I think the author means that we as homosapiens cant stop talking about this new shinny hammer we just invited

> companies and people outsourcing their decision making and thinking to AI

It's so interesting how easy it is to steer the LLM's based on context to arriving at whatever conclusion you engineer out of it. They really are like improv actors, and the first rule of improv is "yes, and".

So part of the psychosis is when these people unknowingly steer their LLM into their own conclusions and biases, and then they get magnified and solidified. It's gonna end in disaster.

  • It’s almost as if we haven’t learned anything from Hans the horse, Ouija boards, "facilitated communication", or the countless examples of the folly of surrounding yourself with yes men. The point about improv is spot on.

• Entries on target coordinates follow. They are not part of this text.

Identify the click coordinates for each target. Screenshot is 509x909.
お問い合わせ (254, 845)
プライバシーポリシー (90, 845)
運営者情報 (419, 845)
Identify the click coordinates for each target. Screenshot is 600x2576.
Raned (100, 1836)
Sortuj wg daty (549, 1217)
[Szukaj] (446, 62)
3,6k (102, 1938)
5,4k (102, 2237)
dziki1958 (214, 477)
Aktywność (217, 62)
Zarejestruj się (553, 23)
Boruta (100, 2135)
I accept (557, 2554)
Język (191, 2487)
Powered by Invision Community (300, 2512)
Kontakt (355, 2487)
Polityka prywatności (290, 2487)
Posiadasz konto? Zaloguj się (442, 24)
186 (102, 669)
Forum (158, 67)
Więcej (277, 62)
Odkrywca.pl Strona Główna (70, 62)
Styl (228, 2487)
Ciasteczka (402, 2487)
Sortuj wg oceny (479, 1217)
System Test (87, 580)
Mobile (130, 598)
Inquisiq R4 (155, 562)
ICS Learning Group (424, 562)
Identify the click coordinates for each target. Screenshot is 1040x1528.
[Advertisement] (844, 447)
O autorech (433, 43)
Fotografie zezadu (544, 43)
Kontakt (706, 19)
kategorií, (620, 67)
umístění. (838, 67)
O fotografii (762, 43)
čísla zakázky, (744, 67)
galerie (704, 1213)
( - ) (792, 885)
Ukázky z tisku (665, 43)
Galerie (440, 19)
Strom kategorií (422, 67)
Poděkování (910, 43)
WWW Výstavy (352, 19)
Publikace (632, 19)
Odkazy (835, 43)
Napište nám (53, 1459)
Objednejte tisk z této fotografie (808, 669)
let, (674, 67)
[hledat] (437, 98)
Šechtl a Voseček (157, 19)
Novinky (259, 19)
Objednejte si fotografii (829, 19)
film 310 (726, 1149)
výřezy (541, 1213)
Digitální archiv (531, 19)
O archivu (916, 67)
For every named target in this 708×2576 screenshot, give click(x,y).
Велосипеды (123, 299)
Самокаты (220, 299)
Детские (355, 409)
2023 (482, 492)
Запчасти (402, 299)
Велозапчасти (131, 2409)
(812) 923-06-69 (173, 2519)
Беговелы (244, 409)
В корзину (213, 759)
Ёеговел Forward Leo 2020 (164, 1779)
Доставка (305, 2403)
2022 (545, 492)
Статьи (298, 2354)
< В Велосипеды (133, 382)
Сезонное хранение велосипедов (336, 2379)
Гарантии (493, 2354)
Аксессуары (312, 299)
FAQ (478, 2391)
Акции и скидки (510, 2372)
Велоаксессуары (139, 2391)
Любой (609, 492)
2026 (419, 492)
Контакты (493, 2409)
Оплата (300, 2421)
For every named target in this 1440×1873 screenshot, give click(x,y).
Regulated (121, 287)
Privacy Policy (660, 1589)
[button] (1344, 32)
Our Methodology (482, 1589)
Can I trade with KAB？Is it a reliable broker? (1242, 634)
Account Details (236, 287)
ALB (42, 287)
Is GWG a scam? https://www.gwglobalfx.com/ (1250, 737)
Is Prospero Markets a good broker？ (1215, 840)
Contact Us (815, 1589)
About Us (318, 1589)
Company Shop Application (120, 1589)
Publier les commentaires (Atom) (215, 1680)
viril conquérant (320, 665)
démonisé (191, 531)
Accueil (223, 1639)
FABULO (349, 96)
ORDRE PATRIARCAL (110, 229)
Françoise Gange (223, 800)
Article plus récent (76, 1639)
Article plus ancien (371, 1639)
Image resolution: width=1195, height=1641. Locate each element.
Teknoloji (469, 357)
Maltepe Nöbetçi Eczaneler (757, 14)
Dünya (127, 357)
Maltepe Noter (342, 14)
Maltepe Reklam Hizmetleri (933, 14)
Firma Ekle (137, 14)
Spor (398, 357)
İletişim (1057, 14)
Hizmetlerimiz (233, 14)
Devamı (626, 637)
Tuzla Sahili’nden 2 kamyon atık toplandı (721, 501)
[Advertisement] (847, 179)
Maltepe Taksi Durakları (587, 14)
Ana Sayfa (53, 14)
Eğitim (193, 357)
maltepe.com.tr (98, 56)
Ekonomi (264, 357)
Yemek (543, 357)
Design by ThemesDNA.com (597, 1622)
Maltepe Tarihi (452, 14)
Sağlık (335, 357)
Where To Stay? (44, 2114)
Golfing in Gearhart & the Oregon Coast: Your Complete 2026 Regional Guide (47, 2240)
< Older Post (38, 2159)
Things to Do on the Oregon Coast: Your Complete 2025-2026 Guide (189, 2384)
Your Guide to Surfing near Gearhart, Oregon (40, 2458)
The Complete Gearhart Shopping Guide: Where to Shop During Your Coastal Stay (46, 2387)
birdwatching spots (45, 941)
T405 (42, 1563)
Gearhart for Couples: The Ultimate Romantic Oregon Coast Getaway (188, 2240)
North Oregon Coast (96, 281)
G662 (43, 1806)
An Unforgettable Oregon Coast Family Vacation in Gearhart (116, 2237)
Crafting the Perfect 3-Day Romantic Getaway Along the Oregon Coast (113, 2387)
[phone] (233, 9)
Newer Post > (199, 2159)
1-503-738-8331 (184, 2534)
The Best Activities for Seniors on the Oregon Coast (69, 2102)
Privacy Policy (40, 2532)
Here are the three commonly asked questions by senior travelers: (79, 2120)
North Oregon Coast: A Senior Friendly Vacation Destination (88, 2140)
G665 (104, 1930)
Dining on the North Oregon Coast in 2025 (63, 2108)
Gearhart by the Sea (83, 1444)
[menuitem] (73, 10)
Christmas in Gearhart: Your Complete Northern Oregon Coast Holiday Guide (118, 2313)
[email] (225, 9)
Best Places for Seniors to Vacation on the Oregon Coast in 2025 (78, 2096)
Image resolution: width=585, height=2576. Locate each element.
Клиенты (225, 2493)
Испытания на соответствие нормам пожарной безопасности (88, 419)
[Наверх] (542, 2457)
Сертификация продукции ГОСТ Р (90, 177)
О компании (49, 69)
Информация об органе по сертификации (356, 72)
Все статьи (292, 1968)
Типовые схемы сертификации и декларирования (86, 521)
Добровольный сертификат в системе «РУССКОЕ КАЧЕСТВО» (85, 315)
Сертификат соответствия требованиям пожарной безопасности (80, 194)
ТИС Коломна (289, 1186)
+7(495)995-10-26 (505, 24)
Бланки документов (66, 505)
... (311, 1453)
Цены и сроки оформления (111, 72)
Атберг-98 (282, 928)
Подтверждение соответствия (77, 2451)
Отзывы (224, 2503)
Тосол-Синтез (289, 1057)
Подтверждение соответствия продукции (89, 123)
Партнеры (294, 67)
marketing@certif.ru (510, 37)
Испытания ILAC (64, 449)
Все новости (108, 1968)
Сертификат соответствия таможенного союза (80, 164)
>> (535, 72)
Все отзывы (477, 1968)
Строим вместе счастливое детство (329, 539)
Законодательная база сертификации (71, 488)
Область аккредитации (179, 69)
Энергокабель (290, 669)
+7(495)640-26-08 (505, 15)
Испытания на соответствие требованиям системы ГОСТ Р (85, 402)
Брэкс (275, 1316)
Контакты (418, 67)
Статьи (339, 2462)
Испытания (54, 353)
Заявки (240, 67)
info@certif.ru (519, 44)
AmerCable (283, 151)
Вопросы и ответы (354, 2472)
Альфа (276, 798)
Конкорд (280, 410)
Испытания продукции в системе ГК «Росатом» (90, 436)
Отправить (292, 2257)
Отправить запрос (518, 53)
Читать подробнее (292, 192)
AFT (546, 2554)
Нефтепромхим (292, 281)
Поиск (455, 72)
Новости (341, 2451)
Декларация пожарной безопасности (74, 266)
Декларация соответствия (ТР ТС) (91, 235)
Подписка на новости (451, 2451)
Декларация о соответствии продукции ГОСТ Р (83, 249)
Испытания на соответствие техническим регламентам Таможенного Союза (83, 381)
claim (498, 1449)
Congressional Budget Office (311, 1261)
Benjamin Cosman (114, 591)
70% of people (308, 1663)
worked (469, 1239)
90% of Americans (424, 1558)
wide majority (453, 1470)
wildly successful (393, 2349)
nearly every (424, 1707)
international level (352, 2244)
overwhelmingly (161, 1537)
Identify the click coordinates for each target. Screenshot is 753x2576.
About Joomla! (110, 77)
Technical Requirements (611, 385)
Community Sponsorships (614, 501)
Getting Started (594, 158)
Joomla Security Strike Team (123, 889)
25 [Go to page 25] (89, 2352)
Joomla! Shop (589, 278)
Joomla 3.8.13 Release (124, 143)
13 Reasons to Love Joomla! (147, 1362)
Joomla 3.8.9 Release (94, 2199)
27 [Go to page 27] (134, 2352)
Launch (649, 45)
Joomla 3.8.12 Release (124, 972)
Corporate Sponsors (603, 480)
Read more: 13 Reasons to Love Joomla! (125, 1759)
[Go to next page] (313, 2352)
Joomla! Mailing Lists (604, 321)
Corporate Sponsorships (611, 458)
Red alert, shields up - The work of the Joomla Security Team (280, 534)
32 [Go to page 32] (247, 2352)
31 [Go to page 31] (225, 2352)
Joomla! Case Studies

I agree with you, except it isn't even good at writing code. Almost every time that you get an LLM to write a bunch of code for you, it has mistakes in it. The logic isn't right, the API calls aren't right, the syntax isn't right (!). That problem hasn't yet been fixed and it looks as though it never will be. That means that every line of code it generates, you have to review, because even if 95% of the code is correct, you need to find the 5% which isn't. But if you have to do that, it becomes slower than just writing the code yourself. As people have pointed out over and over again: typing in the code was never the part that took time. So I don't agree that LLMs are really useful for writing code.

I am starting to come around to a similar sentiment. I have seen several large projects cook now for almost a year are not done. These are not trivial projects but the leads are heavily using ai at every opportunity.

I wasnt before but I am 100% confident that AI has done nothing to speed the delivery. It hasnt slowed it down either. It is a wash. The job is more miserable though.